Beachside is a town in the Canadian province of Newfoundland and Labrador, in Notre Dame Bay. The town had a population of 97 in the Canada 2021 Census, down from 150 in 2011.

Consisting in the past primarily of fishermen and miners, today it mainly consists of small families and most of the men go away for work. It is very scenic and provides a variety for any geographer. The community of Beachside, once known as Brookside and Wild Bight, was settled in the 19th century, when the mine opened in Little Bay.

== Location ==
Beachside (Wild Bight) is located on the north side of Little Bay. The community is placed on the west side of the cove at the Bight's bottom, where there is a broad, rocky beach.

Huge masses of ice may often be seen floating across the bay over Backcove Hill during lush summer months.

== History ==
Beachside was used as a summer station by fishermen from Twillingate before it was settled in the 1850s.

According to an 1857 census there were 16 people living there, but, by 1874, this number increased to 55 and remained at that until the mid-20th century. The fishermen traded their catches to nearby Little Bay Islands where their families attended the Methodist church. Beachside residents also went to the Labrador fishery from Little Bay Island. Some of the men from Beachside found work as miners in Little Bay after 1878; the major impact of the mine on Beachside was the number of miners who returned to fishing after the mine closed in 1900. In the mid-1920s younger men left to work on the construction of the pulp and paper mill at Corner Brook, and later as loggers. In 1935 there were only 36 people left in the community. In the 1940s and 1950s the community began to grow again as people moved in from Southern Arm, Springdale, Little Bay or Little Bay Islands. In 1956 there were 172 people.

== Demographics ==
In the 2021 Census of Population conducted by Statistics Canada, Beachside had a population of 97 living in 52 of its 70 total private dwellings, a change of from its 2016 population of 132. With a land area of 2.58 km2, it had a population density of in 2021.

== Services ==
The community of Beachside gets its mail from rural mail boxes and the nearest post office to the community is in Little Bay. The residents have access to cable television through Regional Cable Television. Newfoundland and Labrador Hydro provides the community with electricity, and its source of power is the Springdale Terminal Station. The station has a voltage of 12 500v and a transformer capacity of 333. The roads in the community are paved but are considered by the residents to be in poor condition. The nearest airport to the community is in Deer Lake and the nearest emergency air service is located at Springdale Junction.
There are no longer any businesses located in Beachside. There are no banks, financial institutions or insurance companies in Beachside but residents have access to these facilities in Springdale.

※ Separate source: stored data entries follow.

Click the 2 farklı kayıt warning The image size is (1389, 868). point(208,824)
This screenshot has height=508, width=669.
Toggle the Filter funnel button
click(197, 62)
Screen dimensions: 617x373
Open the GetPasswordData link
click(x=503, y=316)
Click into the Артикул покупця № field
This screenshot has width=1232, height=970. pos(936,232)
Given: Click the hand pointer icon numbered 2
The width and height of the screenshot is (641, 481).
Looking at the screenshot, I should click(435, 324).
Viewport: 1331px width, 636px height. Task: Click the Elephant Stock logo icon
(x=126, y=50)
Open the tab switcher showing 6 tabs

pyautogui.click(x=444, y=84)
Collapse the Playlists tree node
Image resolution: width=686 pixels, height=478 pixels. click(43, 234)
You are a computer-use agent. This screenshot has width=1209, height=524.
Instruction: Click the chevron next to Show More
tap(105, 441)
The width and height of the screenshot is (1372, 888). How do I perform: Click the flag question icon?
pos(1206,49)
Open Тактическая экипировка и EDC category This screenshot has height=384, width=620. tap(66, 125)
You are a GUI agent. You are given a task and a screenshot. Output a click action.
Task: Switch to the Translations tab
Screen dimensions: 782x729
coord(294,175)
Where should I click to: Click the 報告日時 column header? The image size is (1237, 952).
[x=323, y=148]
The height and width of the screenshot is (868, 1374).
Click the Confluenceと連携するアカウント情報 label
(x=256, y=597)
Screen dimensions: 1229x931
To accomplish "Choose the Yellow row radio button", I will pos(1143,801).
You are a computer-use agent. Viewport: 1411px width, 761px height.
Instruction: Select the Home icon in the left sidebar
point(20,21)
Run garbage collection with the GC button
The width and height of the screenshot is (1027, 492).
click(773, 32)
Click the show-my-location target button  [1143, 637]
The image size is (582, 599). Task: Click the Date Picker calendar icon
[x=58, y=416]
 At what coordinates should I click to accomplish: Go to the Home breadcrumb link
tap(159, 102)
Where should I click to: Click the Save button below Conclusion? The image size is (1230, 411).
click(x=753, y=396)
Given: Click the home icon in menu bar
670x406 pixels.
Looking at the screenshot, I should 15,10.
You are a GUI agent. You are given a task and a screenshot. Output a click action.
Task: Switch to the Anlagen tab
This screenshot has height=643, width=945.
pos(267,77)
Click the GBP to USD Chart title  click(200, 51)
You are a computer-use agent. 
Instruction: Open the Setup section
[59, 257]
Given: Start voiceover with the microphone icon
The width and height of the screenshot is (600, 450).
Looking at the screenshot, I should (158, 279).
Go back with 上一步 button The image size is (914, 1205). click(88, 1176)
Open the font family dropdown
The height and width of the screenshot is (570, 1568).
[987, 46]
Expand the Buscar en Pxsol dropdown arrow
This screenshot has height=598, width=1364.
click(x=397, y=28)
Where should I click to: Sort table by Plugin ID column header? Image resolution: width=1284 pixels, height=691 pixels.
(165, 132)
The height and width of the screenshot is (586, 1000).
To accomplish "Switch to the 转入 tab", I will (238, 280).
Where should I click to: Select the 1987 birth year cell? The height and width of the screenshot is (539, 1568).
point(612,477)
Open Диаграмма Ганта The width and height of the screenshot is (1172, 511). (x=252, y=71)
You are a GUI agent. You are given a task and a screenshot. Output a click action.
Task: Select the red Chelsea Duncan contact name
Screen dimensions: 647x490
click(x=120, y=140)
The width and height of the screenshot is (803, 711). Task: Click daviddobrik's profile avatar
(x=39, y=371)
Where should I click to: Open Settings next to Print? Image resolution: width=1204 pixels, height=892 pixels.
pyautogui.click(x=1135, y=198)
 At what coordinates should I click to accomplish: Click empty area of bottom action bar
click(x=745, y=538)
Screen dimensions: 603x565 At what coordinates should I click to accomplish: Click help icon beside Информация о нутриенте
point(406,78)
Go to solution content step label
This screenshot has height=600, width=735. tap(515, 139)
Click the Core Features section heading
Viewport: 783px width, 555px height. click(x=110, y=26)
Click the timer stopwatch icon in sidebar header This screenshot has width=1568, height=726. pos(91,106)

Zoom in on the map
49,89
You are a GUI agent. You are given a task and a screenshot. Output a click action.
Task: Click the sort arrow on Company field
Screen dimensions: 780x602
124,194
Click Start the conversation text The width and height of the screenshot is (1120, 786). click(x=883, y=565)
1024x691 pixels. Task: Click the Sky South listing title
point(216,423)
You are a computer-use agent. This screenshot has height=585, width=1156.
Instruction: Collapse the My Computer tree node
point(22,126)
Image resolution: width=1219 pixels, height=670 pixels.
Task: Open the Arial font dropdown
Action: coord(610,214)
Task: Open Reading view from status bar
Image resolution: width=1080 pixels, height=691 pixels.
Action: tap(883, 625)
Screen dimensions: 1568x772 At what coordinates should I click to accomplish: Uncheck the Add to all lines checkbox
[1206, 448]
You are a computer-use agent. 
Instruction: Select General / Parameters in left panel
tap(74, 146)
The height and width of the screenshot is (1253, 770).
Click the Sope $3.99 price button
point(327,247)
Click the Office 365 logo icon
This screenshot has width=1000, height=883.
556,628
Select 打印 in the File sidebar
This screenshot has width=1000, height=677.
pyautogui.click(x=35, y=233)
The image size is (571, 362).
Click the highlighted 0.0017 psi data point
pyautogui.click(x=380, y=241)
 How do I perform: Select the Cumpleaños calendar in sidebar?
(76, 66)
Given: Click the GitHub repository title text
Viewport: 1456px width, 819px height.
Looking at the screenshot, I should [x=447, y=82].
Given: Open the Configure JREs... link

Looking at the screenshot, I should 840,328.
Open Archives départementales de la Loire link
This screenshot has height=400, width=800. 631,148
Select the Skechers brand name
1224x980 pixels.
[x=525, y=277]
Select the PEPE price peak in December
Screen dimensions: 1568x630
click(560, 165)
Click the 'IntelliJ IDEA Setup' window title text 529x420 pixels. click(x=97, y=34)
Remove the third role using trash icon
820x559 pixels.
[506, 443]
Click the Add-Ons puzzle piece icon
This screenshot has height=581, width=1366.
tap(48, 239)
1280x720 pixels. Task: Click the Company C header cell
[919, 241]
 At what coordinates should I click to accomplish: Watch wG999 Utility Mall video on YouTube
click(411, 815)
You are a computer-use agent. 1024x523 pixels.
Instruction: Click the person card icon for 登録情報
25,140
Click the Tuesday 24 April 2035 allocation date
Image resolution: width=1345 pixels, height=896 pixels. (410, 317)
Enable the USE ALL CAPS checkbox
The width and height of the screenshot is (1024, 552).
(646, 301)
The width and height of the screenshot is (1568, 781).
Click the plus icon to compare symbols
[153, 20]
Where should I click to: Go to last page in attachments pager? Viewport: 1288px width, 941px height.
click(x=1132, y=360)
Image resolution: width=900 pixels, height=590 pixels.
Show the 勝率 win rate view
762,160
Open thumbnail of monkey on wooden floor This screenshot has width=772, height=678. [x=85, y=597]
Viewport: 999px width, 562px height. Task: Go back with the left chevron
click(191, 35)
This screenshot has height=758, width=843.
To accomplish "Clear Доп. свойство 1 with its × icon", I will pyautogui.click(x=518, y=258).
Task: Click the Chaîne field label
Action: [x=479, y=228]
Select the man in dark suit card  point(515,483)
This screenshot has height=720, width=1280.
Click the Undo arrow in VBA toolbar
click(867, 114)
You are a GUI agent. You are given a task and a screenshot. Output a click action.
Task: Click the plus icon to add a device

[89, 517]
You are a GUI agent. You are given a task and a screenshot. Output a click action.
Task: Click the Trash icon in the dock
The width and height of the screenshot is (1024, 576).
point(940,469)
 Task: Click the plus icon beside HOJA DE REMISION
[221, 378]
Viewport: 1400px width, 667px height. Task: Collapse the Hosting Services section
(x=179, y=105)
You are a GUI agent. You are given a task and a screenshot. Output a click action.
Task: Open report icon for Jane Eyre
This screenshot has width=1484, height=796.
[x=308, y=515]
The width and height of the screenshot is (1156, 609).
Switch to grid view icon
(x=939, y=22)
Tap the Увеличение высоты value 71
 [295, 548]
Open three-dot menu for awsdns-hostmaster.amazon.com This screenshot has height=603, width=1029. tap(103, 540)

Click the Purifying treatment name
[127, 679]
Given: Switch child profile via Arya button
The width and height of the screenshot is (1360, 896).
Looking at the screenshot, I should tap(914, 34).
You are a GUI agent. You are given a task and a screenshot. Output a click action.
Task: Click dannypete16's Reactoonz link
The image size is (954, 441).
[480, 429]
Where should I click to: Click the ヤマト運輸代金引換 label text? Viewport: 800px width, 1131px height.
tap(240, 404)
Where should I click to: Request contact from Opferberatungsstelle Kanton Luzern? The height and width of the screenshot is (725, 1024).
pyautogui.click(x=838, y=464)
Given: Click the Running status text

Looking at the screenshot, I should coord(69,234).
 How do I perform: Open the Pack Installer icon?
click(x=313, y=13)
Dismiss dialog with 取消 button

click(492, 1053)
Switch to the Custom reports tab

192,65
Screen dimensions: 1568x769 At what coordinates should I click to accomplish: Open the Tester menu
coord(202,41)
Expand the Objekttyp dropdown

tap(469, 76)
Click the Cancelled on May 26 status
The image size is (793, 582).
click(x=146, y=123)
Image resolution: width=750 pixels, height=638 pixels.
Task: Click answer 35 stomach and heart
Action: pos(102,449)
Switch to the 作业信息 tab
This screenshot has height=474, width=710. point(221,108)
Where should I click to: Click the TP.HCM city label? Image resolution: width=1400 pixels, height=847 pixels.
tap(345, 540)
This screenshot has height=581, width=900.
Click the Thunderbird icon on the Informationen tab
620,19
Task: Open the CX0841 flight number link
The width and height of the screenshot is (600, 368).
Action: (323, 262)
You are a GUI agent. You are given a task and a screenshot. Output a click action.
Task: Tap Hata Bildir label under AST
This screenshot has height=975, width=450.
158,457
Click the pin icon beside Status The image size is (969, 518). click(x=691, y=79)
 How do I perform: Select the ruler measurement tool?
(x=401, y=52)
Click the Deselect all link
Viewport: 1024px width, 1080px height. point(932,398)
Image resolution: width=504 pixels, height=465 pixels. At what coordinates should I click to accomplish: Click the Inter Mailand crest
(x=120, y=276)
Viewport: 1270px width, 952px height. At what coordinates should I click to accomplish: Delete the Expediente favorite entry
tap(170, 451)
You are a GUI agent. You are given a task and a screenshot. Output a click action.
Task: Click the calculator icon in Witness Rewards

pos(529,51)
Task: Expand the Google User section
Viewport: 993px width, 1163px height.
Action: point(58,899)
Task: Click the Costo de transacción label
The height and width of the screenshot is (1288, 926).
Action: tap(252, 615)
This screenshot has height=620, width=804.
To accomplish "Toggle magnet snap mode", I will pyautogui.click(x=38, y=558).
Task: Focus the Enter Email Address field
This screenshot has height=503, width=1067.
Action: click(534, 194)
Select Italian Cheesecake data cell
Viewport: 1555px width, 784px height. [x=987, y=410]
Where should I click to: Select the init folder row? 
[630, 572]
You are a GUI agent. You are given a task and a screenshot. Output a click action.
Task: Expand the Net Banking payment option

Residents have access to both satellite and DSL internet, the latter of which does not exceed 8 Mbit/s download and 0.5 Mbit/s upload.

=== Education ===
There was one school in the community. It was called Beachside Pentecostal Academy built in 1984. It was a primary and elementary school under the Pentecostal Assemblies Board of Education. The school had 3 classrooms, 2 teachers and 30 students. The school closed in June 1999. Students are now bused to school in Springdale.

=== Religious services ===
There was a Pentecostal Church in the community, which was the only church in Beachside. The church was put up for sale after the former pastor moved away and a replacement could not be found. Pentecostal Christians must now attend church in the nearby town of Springdale.

=== Fire department ===
The community of Beachside has a volunteer fire department with 7 volunteers. The firefighters are contacted by telephone when a fire occurs. The department is equipped with a ½ ton pickup which is used as a fire truck. There is a sufficient amount of fire hydrants in the community. They are equipped with hoses and pumps, and breathing apparatuses. This fire department is not the only one that will respond, however. Fire Departments in Little Bay and Springdale are contacted as well to provide more adequate firefighting capabilities.

=== Water supply and sanitation ===
The community's source of water is a gravity flow chlorinated treated water from Long pond.
100% of the households are connected to main water supply. 55 of the households use public sewage system, the remainder have private septic tanks. Garbage is collected once a week. The community's dump is located 2 km away.